Implement (environment and) algorithm(s) from "Adaptively Tracking the Best Arm with an Unknown Number of Distribution Changes" #146

Naereen · 2018-10-02T15:50:52Z

This recent article ["Adaptively Tracking the Best Arm with an Unknown Number of Distribution Changes". Peter Auer, Pratik Gajane and Ronald Ortner] is really interesting.
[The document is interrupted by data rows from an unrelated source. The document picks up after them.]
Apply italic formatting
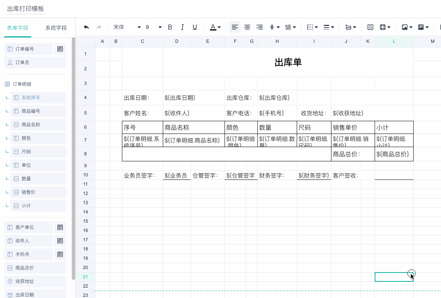This screenshot has width=441, height=298. [x=182, y=27]
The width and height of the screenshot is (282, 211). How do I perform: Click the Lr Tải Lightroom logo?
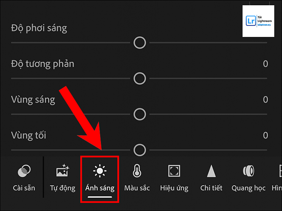point(261,21)
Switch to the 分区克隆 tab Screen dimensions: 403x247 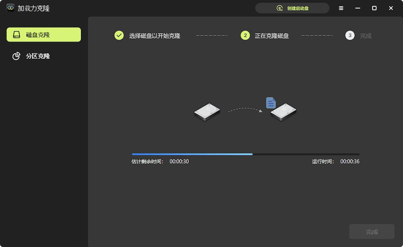[x=38, y=56]
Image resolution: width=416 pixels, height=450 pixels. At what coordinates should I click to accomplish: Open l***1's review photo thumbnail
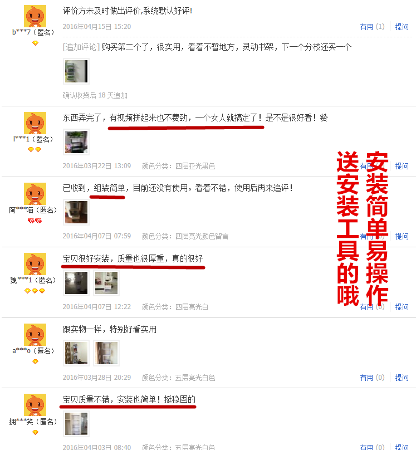tap(76, 142)
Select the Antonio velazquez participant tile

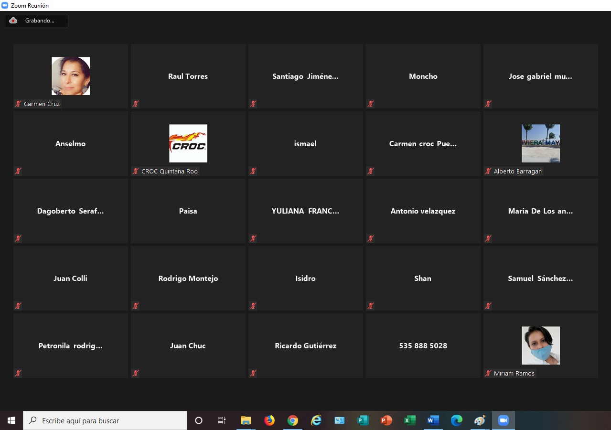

They quote our work on doubling-trick, but I'm mostly interested about the piecewise stationary bandit model they study.

I should read it more carefully,
I need to implement more "dynamic" scenarios in SMPyBandits, see Implement more "dynamic" scenarios #71, and the other issues Implement EXP3.R to tackle switching bandits ? #100, Implement Memory Bandits for switching bandits #130,
And implement in SMPyBandits their algorithm(s),
To do my own comparison against other "switching algorithms", mainly the naive sliding-window UCB and discounted UCB (from ["On upper-confidence bound policies for non-stationary bandit problems", Aurélien Garivier, Eric Moulines, arXiv 0805.3415]),
And check and verify their claims. (or disprove them?)
Also check that their algorithm can be adapted to work without knowing horizon T by using my DoublingTrickWrapper algorithm.

The text was updated successfully, but these errors were encountered:

Naereen · 2018-11-26T16:15:49Z

It's a really complicated algorithm…

- Not sure at all how to store rewards to be able to compute empirical means like they do in their algorithm!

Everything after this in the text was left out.